サラリーマン時代は、海外出張などもあって、ホテルに宿泊する機会も多かったのですが、枕が変わると眠れない性質でした。今は、昨晩もそうでしたが、問題なく眠れるようになりました。今月は長野(駒ケ根)、札幌、香川(瀬戸内海にある島)に行く予定です。難易度の高いコンサル案件もあり、浮ついた気持ちはありませんが、地方の空気を吸うのを楽しみにしています。
さて、今朝の日経新聞に興味深い記事が出ていましたので、ご紹介したいと思います。
パワハラ自殺で賠償命令 松山地裁、会社の責任認め3100万円(7月2日 NIKKEI NET)
道路舗装大手「前田道路」の社員だった男性=当時(43)=がうつ病で自殺したのはパワーハラスメント(パワハラ)が原因だとして、遺族が同社に慰謝料など約1億4500万円の損害賠償を求めた訴訟の判決で、松山地裁は1日、自殺との因果関係を認め約3100万円の賠償を命じた。
高橋正裁判長は、上司による過剰なノルマ達成の強要や執拗な叱責は「違法と評価せざるを得ない」と指摘。「自殺は予見可能だった」として会社の責任を認めた。
パワハラによる自殺をめぐっては昨年、医薬品販売会社員の自殺を労災と認定した東京地裁判決が確定。遺族の弁護士によると、損害賠償を命じた判決は珍しいという。
判決によると、男性は2003年4月に東予営業所(愛媛県西条市)所長に就任。架空出来高の計上などの不正経理をし、発覚した。上司らは是正のため男性に過剰なノルマ達成を強要、「会社を辞めても楽にはならない」などと何度もしかった。男性はうつ病を発症し04年9月、営業所敷地内で首つり自殺した。(了)
*)関連記事
2005年10月29日 うつ病で自殺、労災と認定
http://app.blog.livedoor.jp/etashiro1/tb.cgi/50163438
2005年10月29日付の記事では、この事件に対して次のようにコメントしています。
「この記事を読む限り、かなり悪辣な事案なので、これなら労災と認定されるでしょうし、損害賠償請求訴訟でも勝てると思います。
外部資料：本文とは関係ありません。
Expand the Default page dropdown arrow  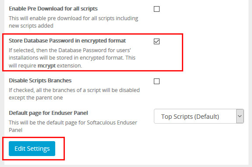240,116
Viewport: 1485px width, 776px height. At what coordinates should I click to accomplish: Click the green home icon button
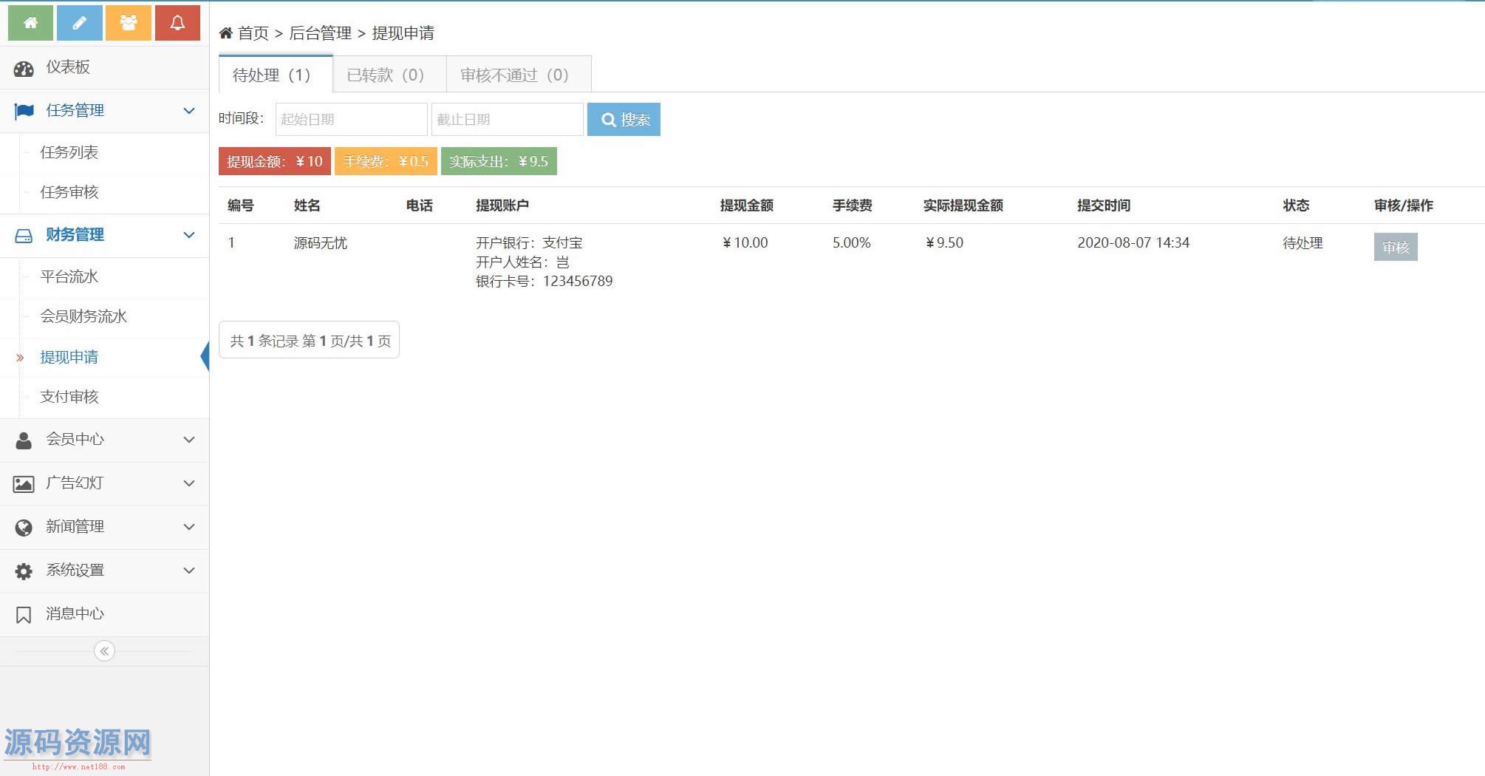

ただ、亡くなられた方が生き返るわけではなく、本人も無念だったと思います。私と同年代であり、胸が痛みます。」
予想通り、損害賠償を命じた判決が出されたのですが、遺族側も前田道路側も控訴する方針だそうです。判決は男性の不正経理が上司の叱責のきっかけだとして男性側に6割の過失があるとして賠償額を算定していますが、遺族のほうでは、この過失相殺の割合が納得できないということですし、前田道路側もおそらく「不正経理の是正のため」に行った指導であるという主張(?)が認められず納得できないということだと思います。
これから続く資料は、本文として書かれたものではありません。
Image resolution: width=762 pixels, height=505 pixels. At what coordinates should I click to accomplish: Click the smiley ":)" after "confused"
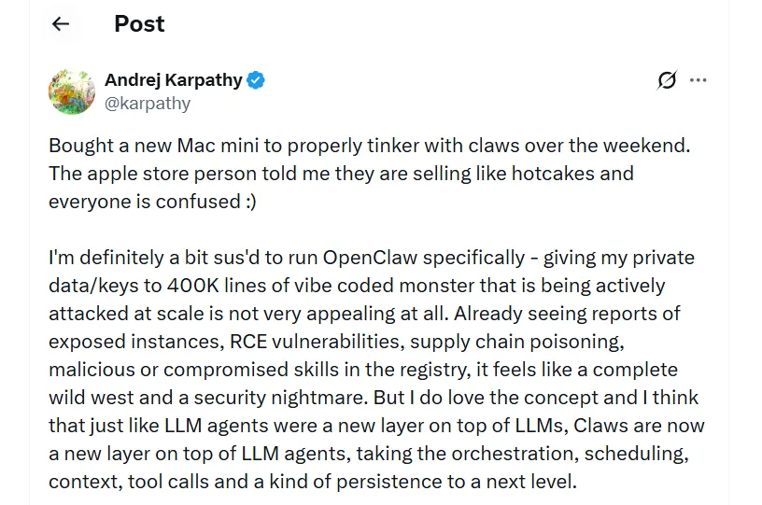[x=247, y=202]
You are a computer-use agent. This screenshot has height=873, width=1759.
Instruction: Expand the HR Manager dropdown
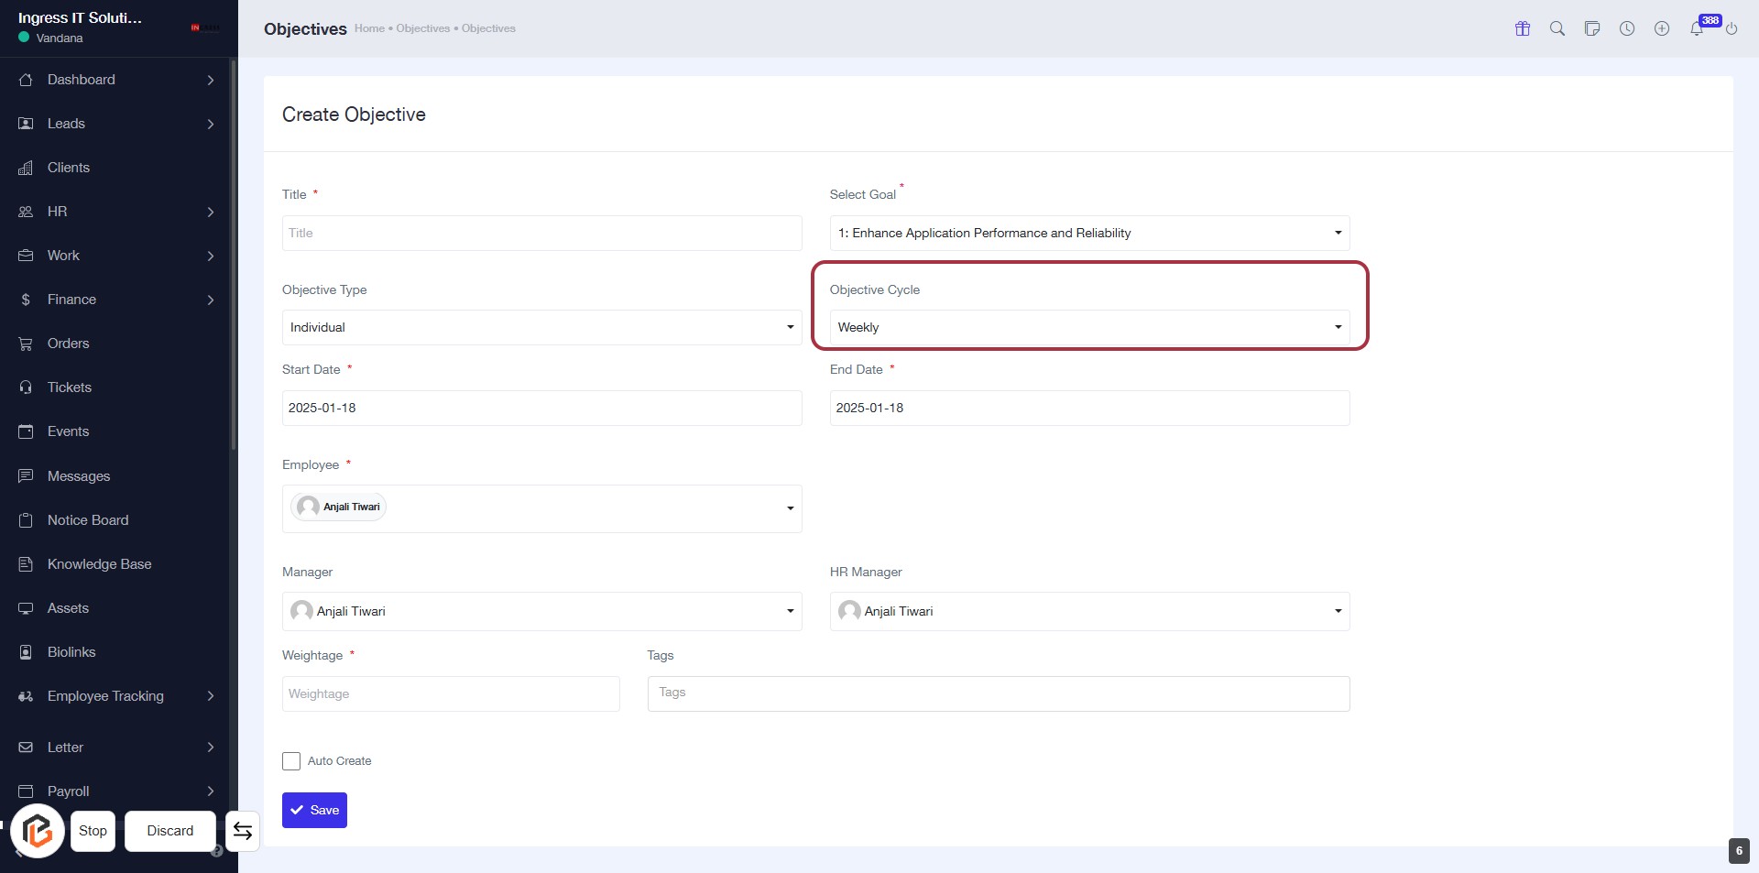click(x=1088, y=612)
パワハラが始まったきっかけについては男性側にも一定の責任があったとしても、通常の業務上の指導を超えた言動が継続的に認められたのではないかと思います。
パワハラの法律上の定義はありませんが、クオレ・シー・キューブの岡田康子さんは次のように言っています。
・職権などのパワーを背景にして、
・本来業務の適正な範囲を超えて、
・継続的に
・人格や尊厳を侵害する言動を行い、
・就労者の働く環境を悪化させる、あるいは雇用不安を与えること
一つひとつの言葉の意味をしっかりと考えて、パワハラと疑われるような言動がない職場づくりを目指していきましょう!